Pourquoi donc la nature n’a-t-elle pas mis toutes les articulations à l’abri du danger ? parce qu’il existe un antagonisme nécessaire entre la variété des mouvements et la solidité des articulations, et que ces deux conditions ne pouvaient pas coexister au même degré. L’une dépend de la laxité dans les moyens d’union, l’autre d’une contraction circulaire exacte et ferme. Là où la variété des mouvements était sans danger, il était inutile et superflu d’inventer quelque chose pour la solidité ; mais là où cette variété était dangereuse et exposait aux déplacements, elle a préféré la sûreté à la variété[1]. Pourvoyant plutôt à la sûreté qu’à la variété dans les articulations du coude et du carpe, et s’exposant en même temps au danger de rendre le bras semblable à un membre estropié en le réduisant à un seul mouvement, elle a ajouté à chacune de ces articulations une articulation accessoire[2], mode d’union qui permet les mouvements latéraux.
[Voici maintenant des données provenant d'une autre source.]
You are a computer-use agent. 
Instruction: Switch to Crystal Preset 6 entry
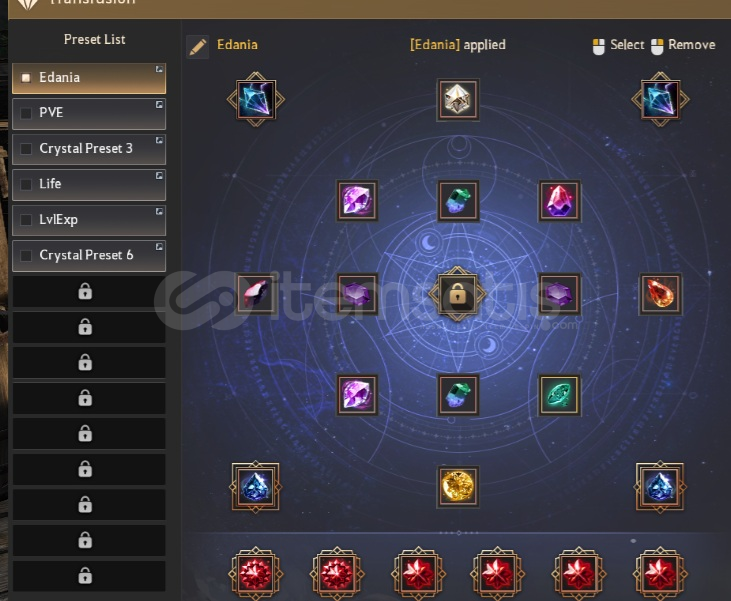click(89, 256)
Quant à l’articulation de l’épaule, il ne s’y passe pas seulement des mouvements d’extension et de flexion, mais aussi des mouvements de rotation en tous sens ; en effet, la tête de l’humérus est ronde, les liens sont lâches, enfin la cavité du col de l’omoplate est peu profonde, et dans toute son étendue en harmonie parfaite avec la tête de l’humérus. L’articulation du carpe comme celle du coude, étant au contraire fortement serrée de tous côtés, ne peut avoir ni un mouvement varié,

  1. Dans son ardeur à tout expliquer et à tout justifier, Galien ne s’est pas aperçu qu’à l’épaule comme dans toutes les articulations dont les mouvements sont variés, la facilité aux déplacements est plus grande qu’aux articulations fortement serrées, et que les luxations y sont souvent très-difficiles à réduire. Pour l’épaule, du moins chez l’homme, la nature a évidemment sacrifié la solidité des mouvements à leur variété et à leur étendue.
  2. Voy. II, xi, et la note 3 sur l’articulation du carpe avec l’avant-bras. — Cf. aussi plus bas le chap. xviii.